This shook me up a bit and I was all to happy to sit up when the session ended. The entire weekend though helped to reaffirm that I was a woman and that I was accepted amongst this wildly diverse group. We were bisexual, pansexual, lesbian, straight, trans and a million other combinations that only we may personally know about. Never have I seen so many differing women come together for a similar idea. It is a powerful feeling and I can see why so many place importance on things like women festivals.
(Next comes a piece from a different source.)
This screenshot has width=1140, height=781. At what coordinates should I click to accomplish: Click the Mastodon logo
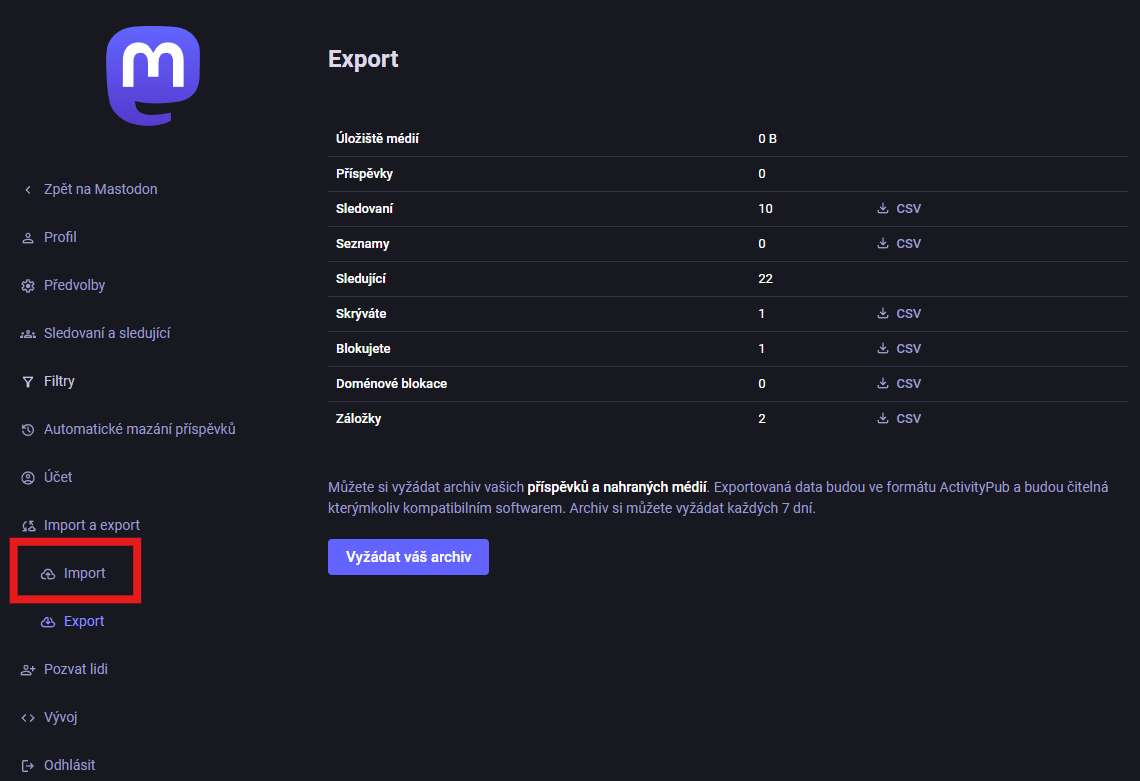153,75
I was part of the wealthy women triad, a group of three women who managed to continue their business practices after the Disaster by helping to rebuild Philadelphia’s infrastructure. There was our matriarch and leader Katrina who use to own a construction company. She continued doing this though the business had largely shifted to teaching women how to fill these roles. There was Elizabeth who was Katrina’s sister-in-law. She had loss a loving husband and two sons in the Disaster and she was an emotionally fragile woman who still had a long way to go. She enjoyed watching romantic comedies and my character would often watch them with her (though she thought they were trite). I played Ellen who had only male friends before the Disaster. She enjoyed playing paintball and use to run a small IT business. She now ran a shipping business independently of Katrina though they often worked together on projects (they both felt it was safer to run them separately in case one went under).
Originally Ellen was suppose to miss men but me and Emily (who plated Katrina) got into talking about their relationship after the Disaster. It was at that point that I threw out that portion of my character and realized what it was I really wanted to explore. A post-apocalyptic romance story for the ages. A beacon of light in a bleak future. Thus began the most romantic story I have ever explored at a LARP.
More on this next time.
I would like to make a correction to my above post. It has been pointed out to me that both Jeepform and Nordic LARP are actually two separate things. Mad About the Boy was Nordic LARP however it was not Jeepform. Jeepform games are shorter, often a matter of hours, and have a much tighter structure then a weekend long game. I would highly recommend the following posts on Jeepform and Nordic LARP.
Jeepform for Noobs
Nordic LARP for Noobs
I would like to say thank you to both Lizzie Stark and Sarah Lynne Bowman for pointing out my mistake.